La CGT-Spectacle (FNSAC-CGT) alerte sur l'emploi. Habituellement, les rendez-vous estivaux permettent aux artistes et techniciens – intermittents du spectacle ­–, d'obtenir le gros de leurs cachets et de leurs 507 heures annuelles. « On est toujours dans une situation où une personne sur quatre va travailler durant la saison des festivals. C'est une catastrophe ! Il n'y aura pas une vraie reprise de l'activité et cela va avoir des répercussions sur les salaires des travailleurs et leurs droits sociaux », constate ­Ghislain Gauthier, secrétaire général adjoint de la FNSAC-CGT. La fédération du spectacle chiffre la perte de salaires pour les intermittents à 630 millions d'euros entre 2019 et 2020. La prolongation de l'année blanche jusqu'au mois de décembre s'avère insuffisante. Les festivals notent que de nombreux techniciens très qualifiés préfèrent quitter le métier et se recycler, quand les sociétés de prestation (son, lumière…) tirent la langue. « Ce qu'il faut comprendre c'est qu'il y a les festivals, mais aussi les festivités : les fêtes de village, les spectacles gratuits… Tout ce secteur associatif, occasionnel, souffre beaucoup et les mesures du gouvernement ont été très faibles », relève Philippe Gautier, du SNAM-CGT.

DONNÉES BRUTES:

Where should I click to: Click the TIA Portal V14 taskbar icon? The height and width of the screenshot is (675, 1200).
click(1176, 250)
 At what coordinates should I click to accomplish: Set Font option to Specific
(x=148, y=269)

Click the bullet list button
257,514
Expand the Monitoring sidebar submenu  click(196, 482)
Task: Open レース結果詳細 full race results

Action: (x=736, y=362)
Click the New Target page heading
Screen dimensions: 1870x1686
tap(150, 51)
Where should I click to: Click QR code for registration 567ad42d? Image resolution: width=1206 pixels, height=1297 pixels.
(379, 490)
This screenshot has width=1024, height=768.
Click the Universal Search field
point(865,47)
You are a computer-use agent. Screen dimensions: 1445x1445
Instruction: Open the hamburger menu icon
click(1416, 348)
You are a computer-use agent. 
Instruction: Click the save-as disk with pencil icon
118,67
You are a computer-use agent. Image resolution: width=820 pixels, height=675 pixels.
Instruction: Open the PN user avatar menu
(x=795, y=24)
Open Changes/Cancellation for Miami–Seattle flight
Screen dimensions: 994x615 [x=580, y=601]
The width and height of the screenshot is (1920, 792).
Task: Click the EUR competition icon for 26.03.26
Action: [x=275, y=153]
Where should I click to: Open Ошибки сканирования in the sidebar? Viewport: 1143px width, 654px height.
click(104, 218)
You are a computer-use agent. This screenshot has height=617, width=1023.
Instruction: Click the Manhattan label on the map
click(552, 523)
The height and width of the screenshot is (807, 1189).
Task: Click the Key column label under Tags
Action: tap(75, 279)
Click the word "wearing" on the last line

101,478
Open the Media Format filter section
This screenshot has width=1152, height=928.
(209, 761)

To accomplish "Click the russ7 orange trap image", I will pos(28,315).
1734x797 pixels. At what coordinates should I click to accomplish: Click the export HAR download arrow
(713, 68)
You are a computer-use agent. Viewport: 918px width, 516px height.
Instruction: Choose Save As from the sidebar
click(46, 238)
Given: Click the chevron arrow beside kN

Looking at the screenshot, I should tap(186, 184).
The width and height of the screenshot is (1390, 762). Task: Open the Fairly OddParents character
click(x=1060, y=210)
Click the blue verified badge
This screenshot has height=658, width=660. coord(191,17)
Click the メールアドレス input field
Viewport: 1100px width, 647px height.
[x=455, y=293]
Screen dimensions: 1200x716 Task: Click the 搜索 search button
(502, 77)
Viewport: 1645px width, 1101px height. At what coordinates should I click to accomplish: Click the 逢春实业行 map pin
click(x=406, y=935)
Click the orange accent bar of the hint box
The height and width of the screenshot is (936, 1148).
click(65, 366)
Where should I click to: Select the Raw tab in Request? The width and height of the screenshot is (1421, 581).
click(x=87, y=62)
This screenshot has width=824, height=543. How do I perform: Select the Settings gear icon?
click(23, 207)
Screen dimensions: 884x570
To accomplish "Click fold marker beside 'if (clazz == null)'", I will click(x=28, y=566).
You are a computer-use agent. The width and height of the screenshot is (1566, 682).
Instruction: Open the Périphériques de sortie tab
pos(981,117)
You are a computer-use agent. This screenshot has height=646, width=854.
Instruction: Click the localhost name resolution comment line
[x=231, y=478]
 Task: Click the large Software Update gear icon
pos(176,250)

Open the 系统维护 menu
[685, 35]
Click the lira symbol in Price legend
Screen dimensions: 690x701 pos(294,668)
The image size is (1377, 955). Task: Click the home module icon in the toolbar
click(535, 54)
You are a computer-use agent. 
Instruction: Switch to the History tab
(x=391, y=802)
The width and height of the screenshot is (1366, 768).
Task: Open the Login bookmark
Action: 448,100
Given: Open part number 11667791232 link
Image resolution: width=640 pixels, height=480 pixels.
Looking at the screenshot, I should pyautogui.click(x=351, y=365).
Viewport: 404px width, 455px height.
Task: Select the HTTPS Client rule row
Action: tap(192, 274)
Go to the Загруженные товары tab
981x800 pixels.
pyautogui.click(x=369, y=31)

CONSIGNE 1: Récrivez de façon plus concise le paragraphe de l'extrait sur les intermittents du spectacle qui commence par « La CGT-Spectacle (FNSAC-CGT) alerte sur l'emploi ». Conservez ses faits principaux.
CONSIGNE 2: Prolongez l'extrait sur les intermittents du spectacle à partir de sa dernière phrase.

RÉPONSE 1: La CGT-Spectacle (FNSAC-CGT) s'inquiète pour l'emploi. En temps normal, les festivals d'été fournissent aux intermittents l'essentiel de leurs cachets et de leurs 507 heures annuelles. Selon Ghislain Gauthier, secrétaire général adjoint de la FNSAC-CGT, une personne sur quatre seulement travaillera pendant la saison. Il ne prévoit pas de vraie reprise et annonce des conséquences sur les salaires et les droits sociaux. La fédération estime à 630 millions d'euros la perte de salaires des intermittents entre 2019 et 2020. Elle juge insuffisante la prolongation de l'année blanche jusqu'en décembre. Des techniciens très qualifiés quittent le métier et les sociétés de prestation sont en difficulté. Philippe Gautier, du SNAM-CGT, souligne que les fêtes de village, les spectacles gratuits et tout le secteur associatif et occasionnel souffrent aussi, face à des mesures gouvernementales très faibles.

RÉPONSE 2:
Programmation revue

À Coutances (Manche), le festival Jazz sous les pommiers va maintenir sa 40e édition anniversaire en dépit des grandes incertitudes de cette année. Habituellement au mois de mai, le rendez-vous normand a été déplacé du 25 au 29 août. L'enjeu, pour les organisateurs, a été de préparer une édition « Covid compatible ». « Il faut imaginer des soirées avec des musiciens qui ont une chance d'être là. On a très vite laissé tomber ceux qu'on accueille d'habitude, c'est-à-dire la tournée internationale d'un artiste américain qui passerait par douze pays d'Europe », explique Denis Le Bas, son directeur. S'il peut se tenir, c'est que le festival – organisé par le Comité coutançais d'action culturelle, l'association qui programme la saison du théâtre de Coutances – repose en bonne partie sur les subventions et non sur les fonds propres, comme la plupart des festivals de musiques actuelles (rap, rock, électro…) qui proposent des spectacles debout. Pour l'édition 2021, son budget doit avoisiner les 2, 1 millions d'euros. La part des subventions représente 59 %, tandis que ses ressources propres (billetterie, bars…) sont de 17,25 %. Cette année, le fonds de compensation du Centre national de la musique (CNM) pour compenser la perte liée à la billetterie représentera 8,5 % du budget total.

Si le gouvernement a signé au mois de mai une déclaration commune avec les collectivités locales pour annoncer 30 millions d'euros d'aides supplémentaires et encourager la tenue des festivals, un grand flou entoure l'été 2021. À la veille des États généraux des festivals, qui se tiendront lors du prochain Printemps de Bourges – lui-même reporté de fin mai à fin juin… –, l'optimisme est teinté d'inquiétude chez tous les acteurs des festivals.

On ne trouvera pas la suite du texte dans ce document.